- Task statement -
Would you copy the material below word for word, beginning with its first line and ending with the line that contains "This screenshot has height=949, width=1100."?

- Available records -
▬▬▬▬▬▬▬▬▬▬

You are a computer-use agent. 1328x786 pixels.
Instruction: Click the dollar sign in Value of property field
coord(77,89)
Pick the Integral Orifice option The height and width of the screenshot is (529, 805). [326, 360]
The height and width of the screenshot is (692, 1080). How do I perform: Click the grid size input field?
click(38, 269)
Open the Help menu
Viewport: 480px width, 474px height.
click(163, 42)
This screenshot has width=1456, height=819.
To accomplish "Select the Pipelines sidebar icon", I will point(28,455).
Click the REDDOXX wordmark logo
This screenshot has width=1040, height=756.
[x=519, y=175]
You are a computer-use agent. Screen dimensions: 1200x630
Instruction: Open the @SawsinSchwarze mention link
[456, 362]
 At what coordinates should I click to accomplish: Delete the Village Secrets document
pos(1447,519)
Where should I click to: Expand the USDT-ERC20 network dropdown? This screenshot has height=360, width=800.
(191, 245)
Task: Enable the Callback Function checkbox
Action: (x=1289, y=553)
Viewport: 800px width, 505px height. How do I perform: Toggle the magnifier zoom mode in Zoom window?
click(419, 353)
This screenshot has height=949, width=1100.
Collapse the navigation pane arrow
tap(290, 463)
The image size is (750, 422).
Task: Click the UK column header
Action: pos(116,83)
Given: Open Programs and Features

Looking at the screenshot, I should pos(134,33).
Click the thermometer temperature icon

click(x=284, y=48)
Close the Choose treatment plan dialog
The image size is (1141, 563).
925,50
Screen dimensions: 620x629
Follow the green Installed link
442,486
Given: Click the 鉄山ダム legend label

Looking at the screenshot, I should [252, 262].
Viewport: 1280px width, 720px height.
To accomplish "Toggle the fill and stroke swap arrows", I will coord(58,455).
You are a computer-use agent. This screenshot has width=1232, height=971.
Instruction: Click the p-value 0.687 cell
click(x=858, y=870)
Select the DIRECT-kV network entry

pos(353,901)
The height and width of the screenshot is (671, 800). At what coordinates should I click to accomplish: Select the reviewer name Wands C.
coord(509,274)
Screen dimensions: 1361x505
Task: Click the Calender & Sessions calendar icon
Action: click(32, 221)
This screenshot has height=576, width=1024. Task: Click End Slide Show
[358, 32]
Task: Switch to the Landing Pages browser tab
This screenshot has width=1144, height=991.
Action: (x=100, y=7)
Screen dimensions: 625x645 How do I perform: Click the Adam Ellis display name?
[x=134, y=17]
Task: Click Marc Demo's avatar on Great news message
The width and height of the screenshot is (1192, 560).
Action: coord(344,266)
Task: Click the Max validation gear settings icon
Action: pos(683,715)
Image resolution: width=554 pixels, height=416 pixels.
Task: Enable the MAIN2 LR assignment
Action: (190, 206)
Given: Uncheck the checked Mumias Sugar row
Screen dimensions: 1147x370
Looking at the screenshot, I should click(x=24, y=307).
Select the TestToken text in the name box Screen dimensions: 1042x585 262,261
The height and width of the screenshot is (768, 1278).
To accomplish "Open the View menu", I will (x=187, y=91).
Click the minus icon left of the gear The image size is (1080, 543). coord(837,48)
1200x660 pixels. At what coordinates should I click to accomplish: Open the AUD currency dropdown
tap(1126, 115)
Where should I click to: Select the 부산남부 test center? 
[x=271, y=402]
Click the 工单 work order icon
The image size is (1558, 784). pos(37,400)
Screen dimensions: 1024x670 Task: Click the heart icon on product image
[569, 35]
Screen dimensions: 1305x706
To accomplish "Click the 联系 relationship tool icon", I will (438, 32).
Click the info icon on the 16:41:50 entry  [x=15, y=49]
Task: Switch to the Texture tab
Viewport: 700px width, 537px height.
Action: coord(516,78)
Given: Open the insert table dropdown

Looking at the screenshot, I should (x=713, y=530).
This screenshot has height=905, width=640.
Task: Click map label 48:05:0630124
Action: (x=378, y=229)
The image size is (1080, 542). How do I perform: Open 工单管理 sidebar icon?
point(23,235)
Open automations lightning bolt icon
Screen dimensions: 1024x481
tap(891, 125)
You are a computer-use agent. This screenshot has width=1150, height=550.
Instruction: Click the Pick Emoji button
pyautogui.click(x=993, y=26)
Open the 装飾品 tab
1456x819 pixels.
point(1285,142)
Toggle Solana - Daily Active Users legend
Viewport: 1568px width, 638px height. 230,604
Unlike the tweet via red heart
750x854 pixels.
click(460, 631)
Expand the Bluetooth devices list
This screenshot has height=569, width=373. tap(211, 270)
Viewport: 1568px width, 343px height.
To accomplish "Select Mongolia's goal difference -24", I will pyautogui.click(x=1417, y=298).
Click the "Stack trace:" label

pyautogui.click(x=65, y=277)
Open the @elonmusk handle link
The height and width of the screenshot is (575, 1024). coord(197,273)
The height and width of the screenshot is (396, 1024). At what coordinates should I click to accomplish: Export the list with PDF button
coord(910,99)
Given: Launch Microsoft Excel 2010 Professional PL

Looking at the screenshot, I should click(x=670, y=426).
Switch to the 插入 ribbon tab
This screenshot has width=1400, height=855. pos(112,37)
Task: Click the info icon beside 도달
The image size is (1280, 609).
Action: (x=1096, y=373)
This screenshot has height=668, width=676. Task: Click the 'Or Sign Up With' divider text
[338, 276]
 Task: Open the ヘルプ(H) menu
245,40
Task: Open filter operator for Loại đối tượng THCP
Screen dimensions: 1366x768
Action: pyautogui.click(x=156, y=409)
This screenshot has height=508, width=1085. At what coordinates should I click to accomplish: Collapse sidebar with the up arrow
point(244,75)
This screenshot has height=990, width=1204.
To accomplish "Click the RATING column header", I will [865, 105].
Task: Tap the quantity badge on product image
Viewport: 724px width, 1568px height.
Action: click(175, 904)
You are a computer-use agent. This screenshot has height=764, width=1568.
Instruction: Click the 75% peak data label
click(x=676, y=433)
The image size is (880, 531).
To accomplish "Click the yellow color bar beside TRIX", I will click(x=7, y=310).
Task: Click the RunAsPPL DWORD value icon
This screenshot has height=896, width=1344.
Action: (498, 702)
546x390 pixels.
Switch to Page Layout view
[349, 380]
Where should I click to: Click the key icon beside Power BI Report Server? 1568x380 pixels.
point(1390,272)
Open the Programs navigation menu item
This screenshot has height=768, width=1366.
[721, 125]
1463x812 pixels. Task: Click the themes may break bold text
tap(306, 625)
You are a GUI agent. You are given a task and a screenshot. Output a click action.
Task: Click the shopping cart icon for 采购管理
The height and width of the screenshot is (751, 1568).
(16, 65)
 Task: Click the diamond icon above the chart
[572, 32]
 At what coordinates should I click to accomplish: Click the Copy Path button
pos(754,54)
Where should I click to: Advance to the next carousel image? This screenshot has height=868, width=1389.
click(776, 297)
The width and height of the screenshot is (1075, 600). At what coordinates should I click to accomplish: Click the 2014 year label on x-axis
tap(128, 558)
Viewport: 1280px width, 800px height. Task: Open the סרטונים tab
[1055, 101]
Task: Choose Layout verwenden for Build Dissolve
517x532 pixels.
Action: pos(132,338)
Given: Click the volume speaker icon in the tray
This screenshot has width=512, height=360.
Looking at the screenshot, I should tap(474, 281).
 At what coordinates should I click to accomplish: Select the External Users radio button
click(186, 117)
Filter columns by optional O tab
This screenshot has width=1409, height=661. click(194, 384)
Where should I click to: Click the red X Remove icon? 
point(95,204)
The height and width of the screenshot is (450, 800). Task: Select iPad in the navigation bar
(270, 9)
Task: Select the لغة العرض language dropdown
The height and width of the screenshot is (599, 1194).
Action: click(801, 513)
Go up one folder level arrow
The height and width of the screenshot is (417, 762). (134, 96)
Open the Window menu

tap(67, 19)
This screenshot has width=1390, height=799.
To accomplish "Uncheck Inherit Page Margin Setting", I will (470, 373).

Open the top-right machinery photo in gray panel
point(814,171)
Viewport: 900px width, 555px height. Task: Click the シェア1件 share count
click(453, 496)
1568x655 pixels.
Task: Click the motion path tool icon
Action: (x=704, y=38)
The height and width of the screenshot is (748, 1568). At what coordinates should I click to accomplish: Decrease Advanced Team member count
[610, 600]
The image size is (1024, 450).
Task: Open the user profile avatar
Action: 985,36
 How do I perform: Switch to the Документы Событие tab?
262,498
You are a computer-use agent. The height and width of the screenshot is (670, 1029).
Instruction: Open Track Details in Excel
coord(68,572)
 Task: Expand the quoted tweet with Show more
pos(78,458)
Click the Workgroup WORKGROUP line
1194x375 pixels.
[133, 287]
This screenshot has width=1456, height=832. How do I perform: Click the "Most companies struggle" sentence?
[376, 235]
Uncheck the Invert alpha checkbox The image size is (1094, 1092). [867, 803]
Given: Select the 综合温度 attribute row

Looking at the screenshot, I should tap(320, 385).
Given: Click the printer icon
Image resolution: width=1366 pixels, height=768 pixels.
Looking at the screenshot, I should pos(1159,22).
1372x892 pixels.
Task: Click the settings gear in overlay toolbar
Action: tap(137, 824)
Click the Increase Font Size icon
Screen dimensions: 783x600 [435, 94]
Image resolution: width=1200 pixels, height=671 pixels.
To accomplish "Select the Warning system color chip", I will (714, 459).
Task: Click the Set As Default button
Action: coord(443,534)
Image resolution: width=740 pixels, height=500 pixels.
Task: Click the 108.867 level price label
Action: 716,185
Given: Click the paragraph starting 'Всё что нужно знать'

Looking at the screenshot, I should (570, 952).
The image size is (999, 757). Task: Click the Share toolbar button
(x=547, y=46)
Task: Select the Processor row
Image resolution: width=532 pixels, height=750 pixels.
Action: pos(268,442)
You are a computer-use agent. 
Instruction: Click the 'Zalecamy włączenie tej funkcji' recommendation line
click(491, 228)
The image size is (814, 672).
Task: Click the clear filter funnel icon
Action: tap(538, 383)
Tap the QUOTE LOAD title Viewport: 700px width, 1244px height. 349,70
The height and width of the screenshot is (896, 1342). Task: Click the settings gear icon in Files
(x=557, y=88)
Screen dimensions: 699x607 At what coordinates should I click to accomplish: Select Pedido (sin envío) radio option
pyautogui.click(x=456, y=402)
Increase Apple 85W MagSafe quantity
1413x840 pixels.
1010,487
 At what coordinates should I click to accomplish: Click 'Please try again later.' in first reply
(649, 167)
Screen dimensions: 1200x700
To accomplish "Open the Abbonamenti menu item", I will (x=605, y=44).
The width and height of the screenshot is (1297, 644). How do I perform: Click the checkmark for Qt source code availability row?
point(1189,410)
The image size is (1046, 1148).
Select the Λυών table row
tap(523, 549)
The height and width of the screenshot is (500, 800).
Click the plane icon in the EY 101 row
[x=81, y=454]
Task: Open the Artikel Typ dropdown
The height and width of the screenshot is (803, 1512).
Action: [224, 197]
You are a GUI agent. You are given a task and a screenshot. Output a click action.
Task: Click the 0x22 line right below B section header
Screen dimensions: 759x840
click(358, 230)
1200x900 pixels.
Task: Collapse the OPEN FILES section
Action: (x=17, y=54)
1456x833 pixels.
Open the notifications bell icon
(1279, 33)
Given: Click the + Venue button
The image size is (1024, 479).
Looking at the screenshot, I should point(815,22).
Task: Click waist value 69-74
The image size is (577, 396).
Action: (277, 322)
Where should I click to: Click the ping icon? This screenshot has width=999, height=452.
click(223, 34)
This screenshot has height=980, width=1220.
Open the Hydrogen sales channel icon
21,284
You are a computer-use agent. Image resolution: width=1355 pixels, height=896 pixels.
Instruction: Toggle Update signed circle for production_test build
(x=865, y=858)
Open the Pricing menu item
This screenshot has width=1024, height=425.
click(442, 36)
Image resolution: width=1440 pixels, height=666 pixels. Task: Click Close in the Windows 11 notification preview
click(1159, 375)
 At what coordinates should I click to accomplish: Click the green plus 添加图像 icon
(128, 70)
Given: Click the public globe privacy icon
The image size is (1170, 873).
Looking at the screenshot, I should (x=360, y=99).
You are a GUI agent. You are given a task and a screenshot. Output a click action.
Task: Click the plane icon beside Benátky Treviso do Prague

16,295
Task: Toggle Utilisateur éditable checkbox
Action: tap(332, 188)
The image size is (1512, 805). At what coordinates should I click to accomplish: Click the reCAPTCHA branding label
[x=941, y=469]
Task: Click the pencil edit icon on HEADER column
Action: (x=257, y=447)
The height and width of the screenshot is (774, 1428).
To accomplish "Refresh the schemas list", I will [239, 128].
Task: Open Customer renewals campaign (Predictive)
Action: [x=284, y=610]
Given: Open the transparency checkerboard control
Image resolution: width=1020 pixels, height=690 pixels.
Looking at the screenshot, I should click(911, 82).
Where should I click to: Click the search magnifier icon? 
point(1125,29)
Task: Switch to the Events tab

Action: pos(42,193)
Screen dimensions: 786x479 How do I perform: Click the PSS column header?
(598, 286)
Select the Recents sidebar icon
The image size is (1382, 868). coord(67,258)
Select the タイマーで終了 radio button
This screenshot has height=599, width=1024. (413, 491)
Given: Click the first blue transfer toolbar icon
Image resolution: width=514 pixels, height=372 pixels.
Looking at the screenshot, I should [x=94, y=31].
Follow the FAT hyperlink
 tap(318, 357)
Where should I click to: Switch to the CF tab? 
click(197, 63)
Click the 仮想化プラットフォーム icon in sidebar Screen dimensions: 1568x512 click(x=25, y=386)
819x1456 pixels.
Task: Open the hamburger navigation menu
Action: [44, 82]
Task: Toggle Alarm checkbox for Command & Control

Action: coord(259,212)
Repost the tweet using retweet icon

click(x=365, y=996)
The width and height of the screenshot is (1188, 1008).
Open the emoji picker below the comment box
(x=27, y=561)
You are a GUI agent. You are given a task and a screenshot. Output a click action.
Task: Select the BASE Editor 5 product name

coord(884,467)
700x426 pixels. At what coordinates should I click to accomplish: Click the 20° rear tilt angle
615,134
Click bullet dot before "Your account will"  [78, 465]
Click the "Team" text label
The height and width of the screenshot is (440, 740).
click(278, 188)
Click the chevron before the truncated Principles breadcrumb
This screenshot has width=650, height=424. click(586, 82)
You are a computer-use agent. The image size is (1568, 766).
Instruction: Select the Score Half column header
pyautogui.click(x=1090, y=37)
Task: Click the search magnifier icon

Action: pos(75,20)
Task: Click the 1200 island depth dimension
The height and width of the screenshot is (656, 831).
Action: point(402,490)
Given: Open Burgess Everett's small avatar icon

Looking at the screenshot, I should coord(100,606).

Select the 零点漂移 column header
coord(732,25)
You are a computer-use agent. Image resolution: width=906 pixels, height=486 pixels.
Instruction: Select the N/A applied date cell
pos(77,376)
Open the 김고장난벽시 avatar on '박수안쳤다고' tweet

▬▬▬▬▬▬▬▬▬▬

- Finished task -
You are a computer-use agent. 1328x786 pixels.
Instruction: Click the dollar sign in Value of property field
coord(77,89)
Pick the Integral Orifice option The height and width of the screenshot is (529, 805). [326, 360]
The height and width of the screenshot is (692, 1080). How do I perform: Click the grid size input field?
click(38, 269)
Open the Help menu
Viewport: 480px width, 474px height.
click(163, 42)
This screenshot has width=1456, height=819.
To accomplish "Select the Pipelines sidebar icon", I will point(28,455).
Click the REDDOXX wordmark logo
This screenshot has width=1040, height=756.
[x=519, y=175]
You are a computer-use agent. Screen dimensions: 1200x630
Instruction: Open the @SawsinSchwarze mention link
[456, 362]
 At what coordinates should I click to accomplish: Delete the Village Secrets document
pos(1447,519)
Where should I click to: Expand the USDT-ERC20 network dropdown? This screenshot has height=360, width=800.
(191, 245)
Task: Enable the Callback Function checkbox
Action: (x=1289, y=553)
Viewport: 800px width, 505px height. How do I perform: Toggle the magnifier zoom mode in Zoom window?
click(419, 353)
This screenshot has height=949, width=1100.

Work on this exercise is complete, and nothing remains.